### DOCUMENT TEXT

○ ○ ○ ○ ○ ○ ○

We, therefore, the Representatives of the united States of America, in General Congress, Assembled, appealing to the Supreme Judge of the world for the rectitude of our intentions, do, in the Name, and by Authority of the good People of these Colonies, solemnly publish and declare, That these united Colonies are, and of Right ought to be Free and Independent States, that they are Absolved from all Allegiance to the British Crown, and that all political connection between them and the State of Great Britain, is and ought to be totally dissolved; and that as Free and Independent States, they have full Power to levy War, conclude Peace, contract Alliances, establish Commerce, and to do all other Acts and Things which Independent States may of right do. — And for the support of this Declaration, with a firm reliance on the protection of Divine Providence, we mutually pledge to each other our Lives, our Fortunes, and our sacred Honor.

--------------------------------------------------------------------------------

Bob's World
03-13-2011, 02:03 PM
I will note right up front that while there was no confusion between the Hessians and the British as to who was the responsible party, that line is nowhere near as clear in Afghanistan.

The hand of the United State is heavy upon the formation of GIRoA, and in bringing the Northern Alliance to power as well as sustaining them in power. So many of these charges that are clearly levied against the British crown in 1776 must be analyzed more closely in the Afghan context where there is almost always at least some degree of shared culpability between GIRoA and the U.S., and to a lesser degree the rest of the Coalition. Perhaps the rest of the Coalition matches more closely with the Hessian forces described here.

Bob's World
03-14-2011, 02:16 PM
No one interested in looking at Afghanistan through a disturbingly fresh lens? Ok, I'll go first. Here as some charges that could reasonably apply to the Coalition:

For quartering large bodies of armed troops among us:

For protecting them, by a mock Trial from punishment for any Murders which they should commit on the Inhabitants of these States:

or also

For depriving us in many cases, of the benefit of Trial by Jury:

For transporting us beyond Seas to be tried for pretended offences:

or even

For taking away our Charters, abolishing our most valuable Laws and altering fundamentally the Forms of our Governments:

For suspending our own Legislatures, and declaring themselves invested with power to legislate for us in all cases whatsoever.

He has abdicated Government here, by declaring us out of his Protection and waging War against us.

He has plundered our seas, ravaged our coasts, burnt our towns, and destroyed the lives of our people.

He is at this time transporting large Armies of foreign Mercenaries to compleat the works of death, desolation, and tyranny, already begun with circumstances of Cruelty & Perfidy scarcely paralleled in the most barbarous ages, and totally unworthy the Head of a civilized nation.

This is the problem when one adopts a colonial perspective on intervening in the lands and populaces of others, it leads one to become so focused on the pursuit of their own interests that they tend to lose sight of how the nature of the pursuit of those interests (IAW the Rule of Law) are reasonably perceived by the affected populace.

Certainly the government in England was outraged when this document arrived for their review. I suspect many Americans are equally outraged that one might imply that the Afghan people of today are in many ways similarly situated to the American people of 1776.

Many of these charges obviously could be levied against the Karzai regime as well, while for several the line blurs between the two parties as to which has the greatest hand.

120mm
03-14-2011, 03:39 PM
Yes. To all the above.

○ ○ ○ ○ ○ ○ ○

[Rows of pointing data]

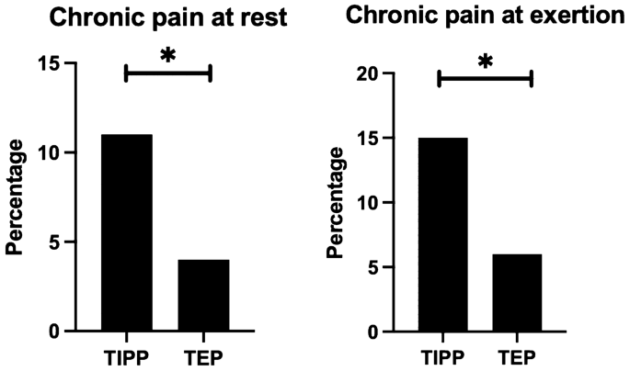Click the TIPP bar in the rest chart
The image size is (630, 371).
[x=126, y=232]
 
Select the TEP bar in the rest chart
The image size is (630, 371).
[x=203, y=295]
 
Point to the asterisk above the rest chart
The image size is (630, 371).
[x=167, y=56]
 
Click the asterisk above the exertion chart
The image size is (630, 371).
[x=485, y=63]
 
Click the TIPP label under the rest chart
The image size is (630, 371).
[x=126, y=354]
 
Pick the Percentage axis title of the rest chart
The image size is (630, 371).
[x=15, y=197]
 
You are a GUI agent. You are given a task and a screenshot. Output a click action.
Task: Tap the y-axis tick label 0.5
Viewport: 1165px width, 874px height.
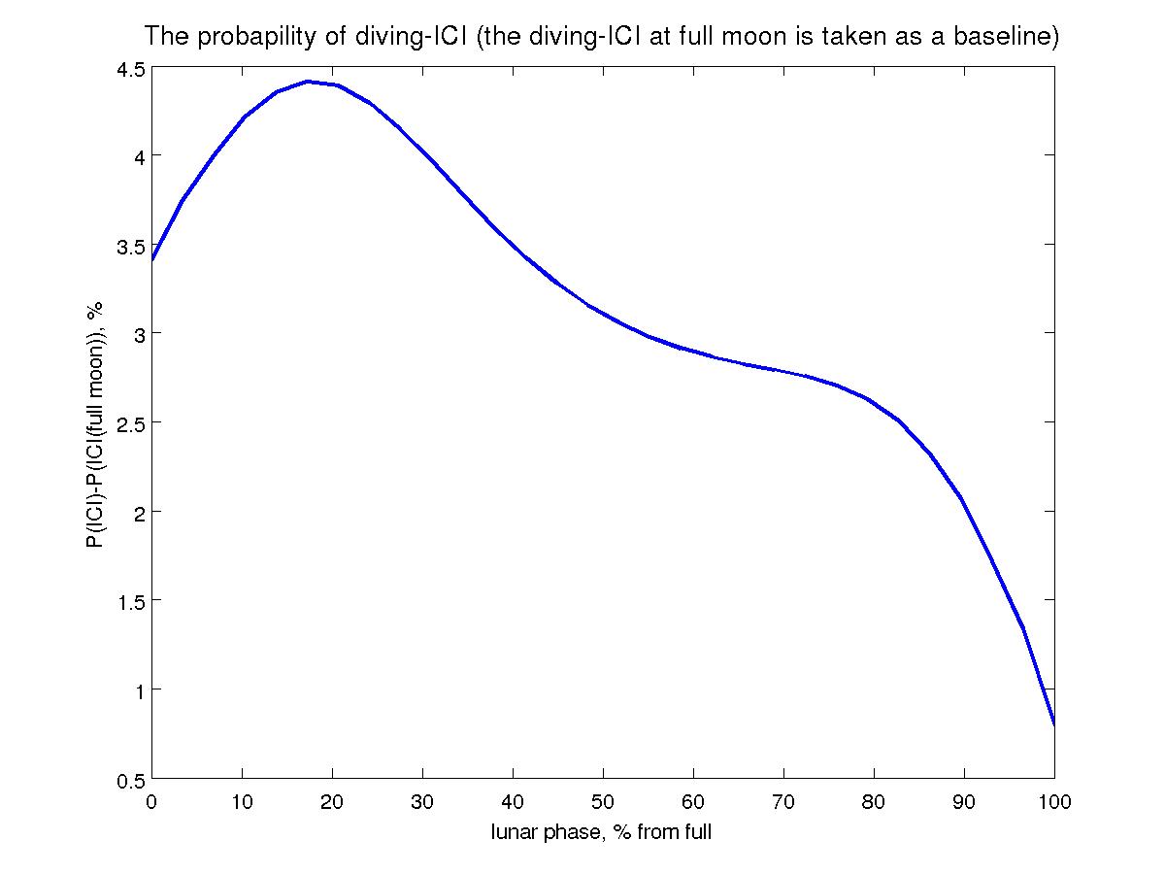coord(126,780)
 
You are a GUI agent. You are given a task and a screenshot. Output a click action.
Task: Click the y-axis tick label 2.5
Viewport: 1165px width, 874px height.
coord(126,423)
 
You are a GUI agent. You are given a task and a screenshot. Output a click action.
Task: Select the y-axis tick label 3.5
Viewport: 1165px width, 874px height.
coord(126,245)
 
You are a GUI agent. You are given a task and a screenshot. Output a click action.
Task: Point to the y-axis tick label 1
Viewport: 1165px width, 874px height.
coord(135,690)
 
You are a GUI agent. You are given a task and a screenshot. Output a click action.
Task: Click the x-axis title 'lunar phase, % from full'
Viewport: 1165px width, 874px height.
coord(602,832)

○ ○ ○ ○ ○ ○ ○

### TASKS TO PERFORM
• A. In the forum discussion about Afghanistan, which forces does Bob's World suggest the rest of the Coalition matches more closely?
• B. Pick up the forum discussion about Afghanistan after its final post and carry it forward.
These rows have no connection to the forum discussion about Afghanistan.

### ANSWERS TO THE EXERCISES
• A. The Hessian forces.

• B.
I believe that nearly everything we are doing in Afghanistan, we are doing it horribly and tragically wrong.

But I still believe we should be engaged with Afghanistan and doing what we need to do here to fix the problems we caused by our proxy war with the Soviet Union.

In addition, hopefully leaving Afghanistan a better place than we found it.

But...

From the most senior civilian and military levels, Afghan policy is evidently formulated and executed by particularly retarded, drunken, poo-flinging monkeys, to include Saint David, the General in a Hurry, and has been since the very beginning. Actually, from way before the beginning.

Just discussing it makes me angry.

Bob's World
03-14-2011, 04:15 PM
I don't post this to cast judgment, merely to lend perspective.

Sometimes when one gets so close to very difficult problem they begin to lose sight of the bigger picture, and lose the ability to empathize with those who their actions affect the most.

We have more than a bit of that going on. The Brits were largely reasonable and well intended in their approaches to the American Colonies as well. These things happen. It is important to draw the right lessons learned, set guards against falling into the same pitfalls, and focus on doing those things that produce the best effect in the manner that generates the least negative side-effect.

Infanteer
03-14-2011, 08:50 PM
The first part of the equation is "this is happening". The second, and likely telling, part of the equation is "how are these people interpreting/receiving this?"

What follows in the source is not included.